No te digo hasta siete veces, sino hasta setenta veces siete

“No te digo hasta siete veces, sino hasta setenta veces siete”
Mt 18, 21-35

El evangelio de este domingo nos coloca ante una de las exigencias más radicales de Jesús: la medida del perdón no tiene límites. Cuando Pedro pregunta si basta con perdonar hasta siete veces, ofreciendo una cifra que ya parecía generosa para su época, Jesús rompe todos nuestros esquemas contables con una respuesta contundente: «no te digo hasta siete veces, sino hasta setenta veces siete». Con esto, el Maestro nos enseña que el perdón no es una suma matemática que se agota con el uso, sino una actitud permanente del corazón que refleja la naturaleza misma de Dios.

Para ayudarnos a comprender esta verdad, Jesús nos regala la parábola del rey y los dos deudores, revelando una desproporción abismal. El primer siervo debía una suma astronómica e impagable, símbolo de la inmensa deuda que cada uno de nosotros tiene con Dios a causa de nuestras faltas. Sin embargo, ante el clamor del siervo, el señor no solo le concede paciencia, sino que se conmueve en sus entrañas y le cancela totalmente la deuda. Es la imagen viva de la gracia: Dios no nos juzga con la balanza de la justicia estricta, sino con el derroche de una misericordia infinita e inmerecida.

El drama de la historia aparece cuando ese mismo hombre, recién perdonado, se encuentra con un compañero que le debe una suma insignificante y reacciona con violencia, exigencia y dureza. Esta contradicción nos retrata con dolorosa frecuencia. Muchas veces disfrutamos del perdón de Dios en el sacramento de la Reconciliación o en la oración, pero al salir al encuentro de los demás nos volvemos jueces severos e inflexibles. Olvidamos con facilidad de dónde nos ha sacado el Señor y la inmensidad de lo que nos ha sido perdonado, cerrando el corazón a la compasión hacia nuestros hermanos.

La enseñanza central es clara y desafiante: el perdón divino que recibimos exige ser transmitido. No podemos experimentar la misericordia de Dios y mantener, al mismo tiempo, el veneno del rencor, la sed de venganza o la contabilidad de las ofensas hacia el prójimo. El perdón que negamos a los demás se convierte en la cárcel de nuestro propio corazón. Como nos recuerda la oración del Padrenuestro, la medida con la que perdonamos es la puerta que abrimos o cerramos para dejar entrar la paz y la reconciliación que Dios siempre quiere regalarnos.

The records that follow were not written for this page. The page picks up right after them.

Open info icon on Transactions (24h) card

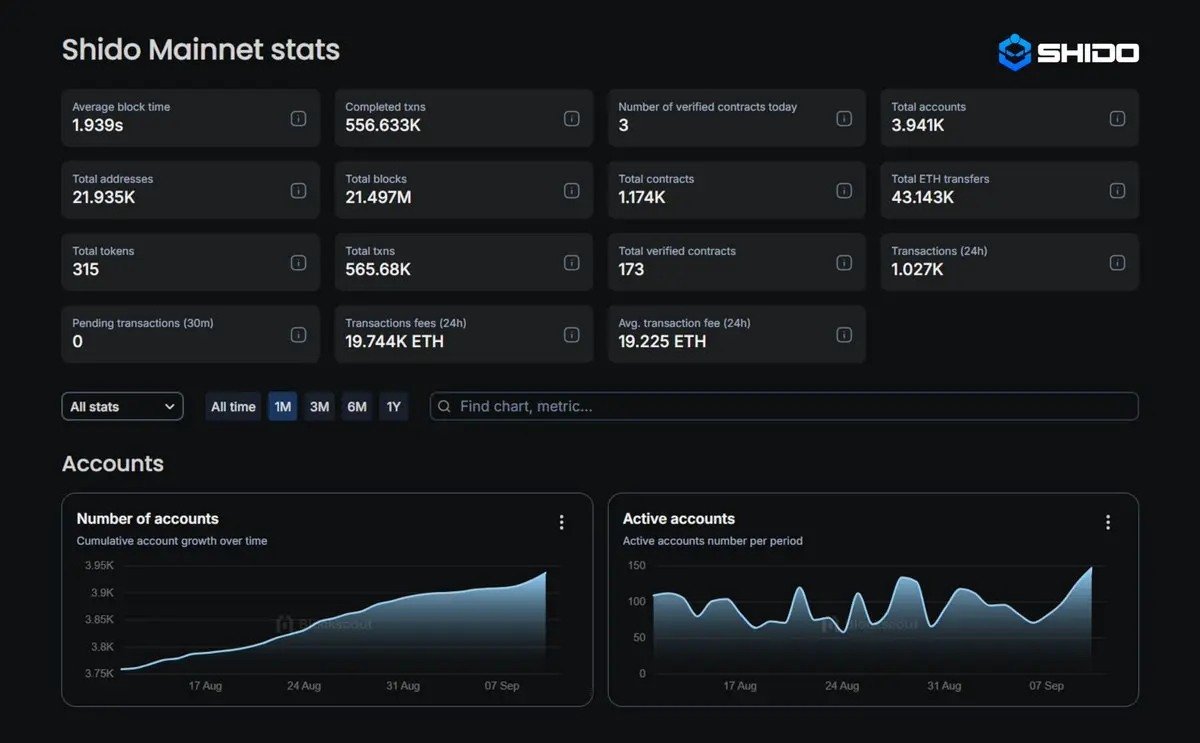click(x=1117, y=262)
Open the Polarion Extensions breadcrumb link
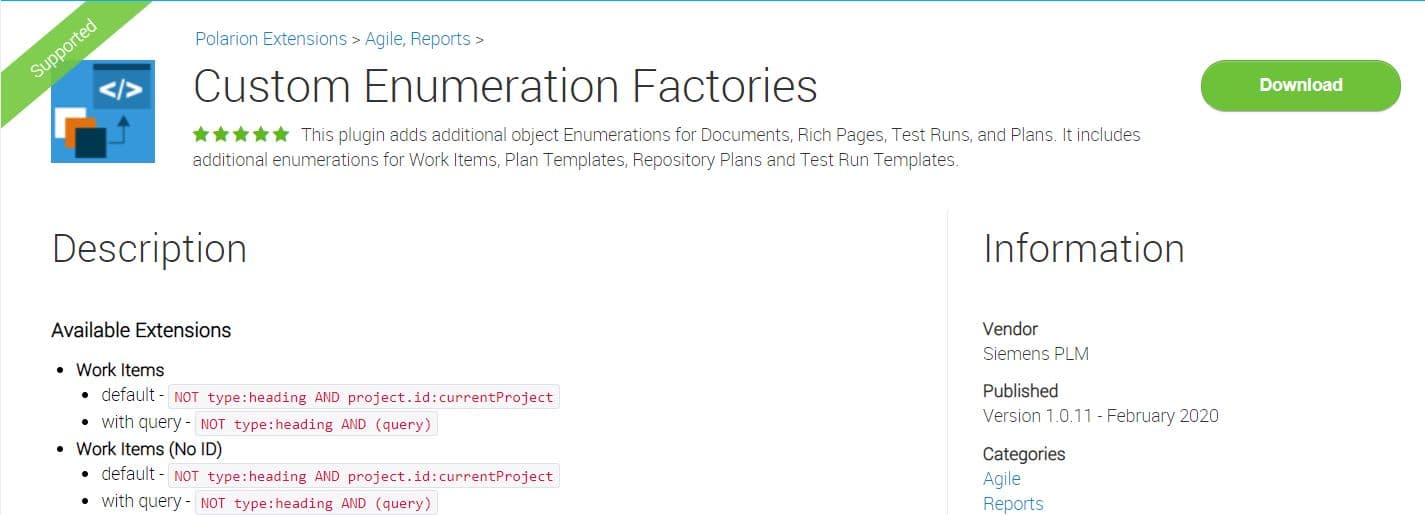This screenshot has width=1425, height=515. click(271, 39)
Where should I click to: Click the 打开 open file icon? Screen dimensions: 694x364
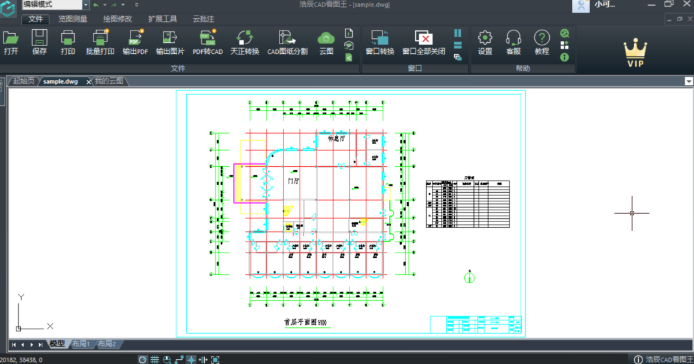pos(11,42)
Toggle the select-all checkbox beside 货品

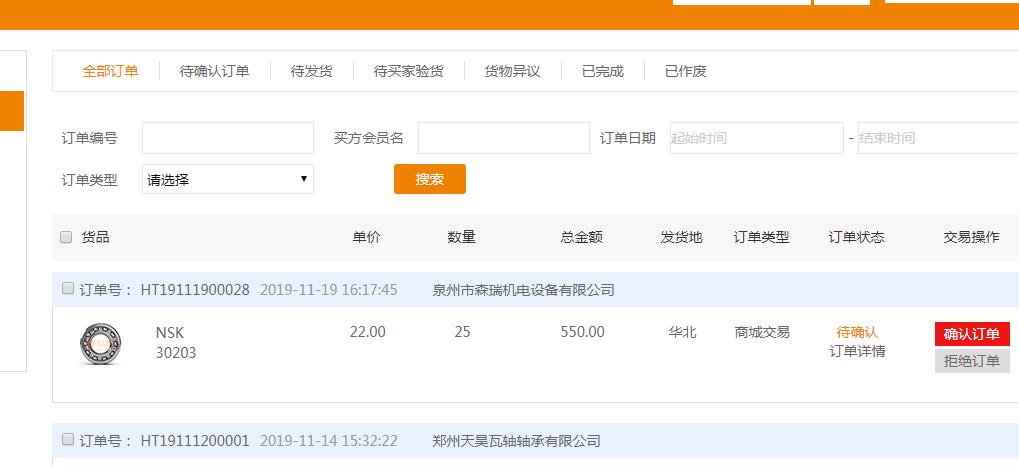click(67, 238)
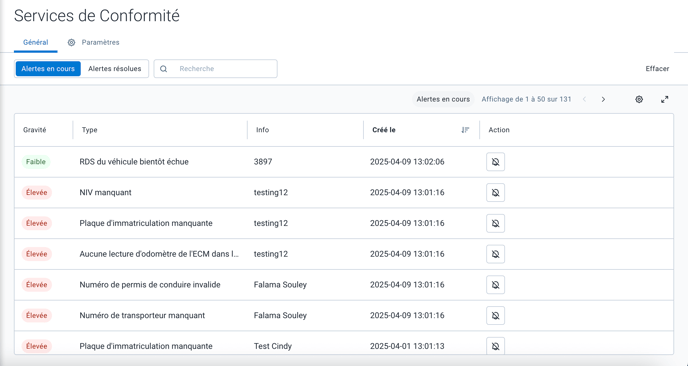This screenshot has width=688, height=366.
Task: Sort by the Gravité column header
Action: (35, 130)
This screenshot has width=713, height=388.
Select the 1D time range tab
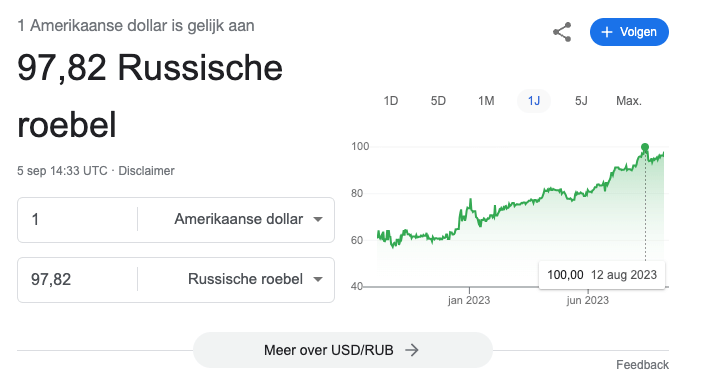click(x=391, y=101)
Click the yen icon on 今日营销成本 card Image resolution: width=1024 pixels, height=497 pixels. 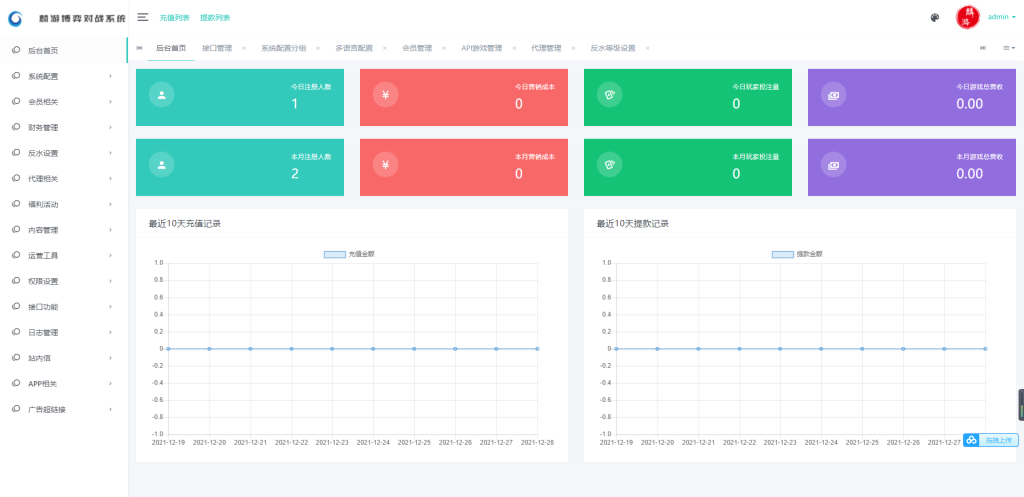[x=385, y=95]
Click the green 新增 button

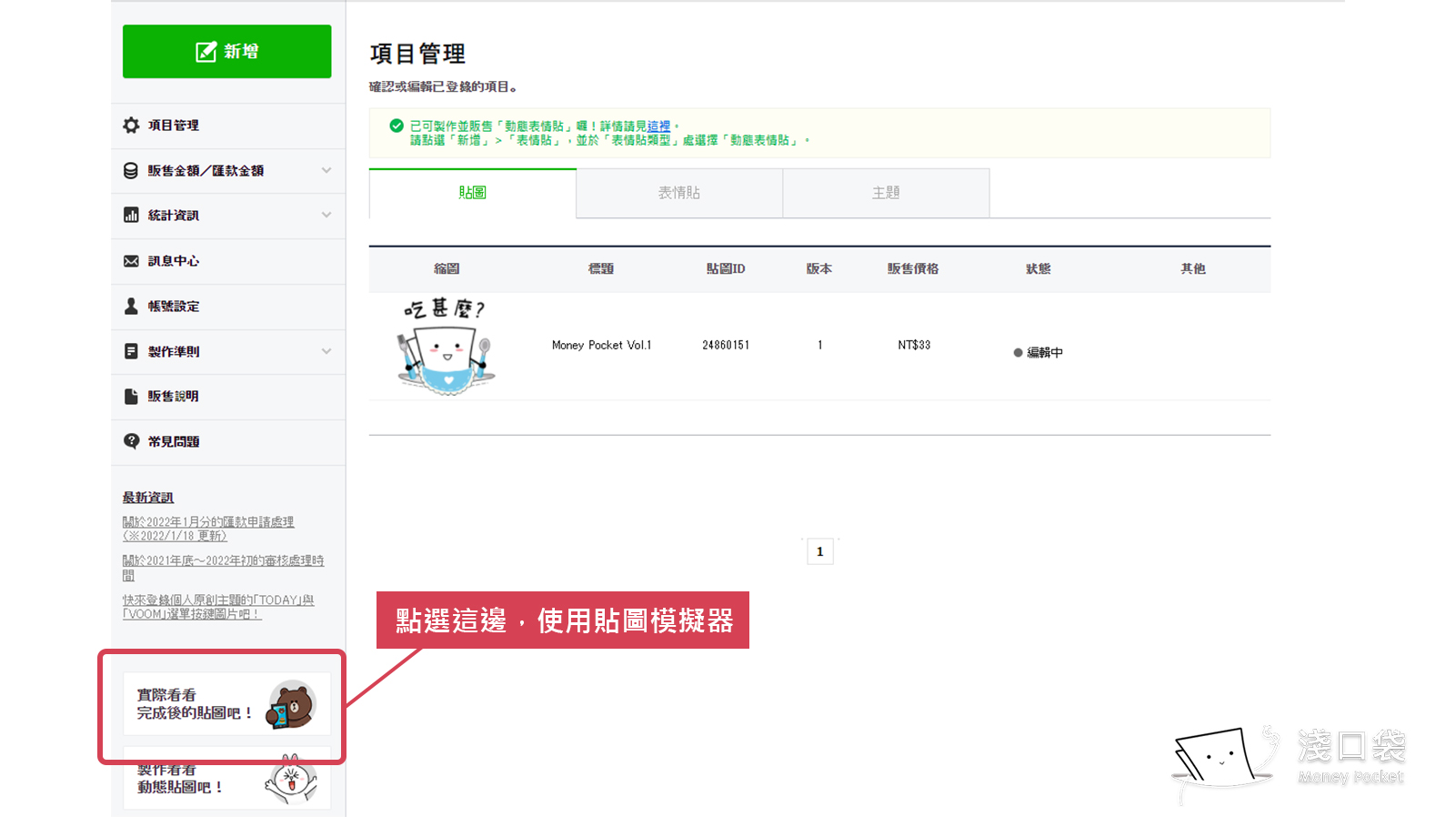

Que este domingo sea una oportunidad para mirar hacia adentro y presentarle al Señor a esas personas con las que nos cuesta reconciliarnos. Perdonar «de corazón» no significa olvidar mágicamente el dolor o justificar el mal recibido, sino decidir no guardar el resentimiento y entregarle a Dios el juicio. Pidamos hoy la gracia de liberarnos de las cadenas de la falta de perdón, reconociendo que solo cuando nos sabemos infinitamente perdonados por el Padre, somos capaces de mirar a los demás con los mismos ojos de compasión y amor.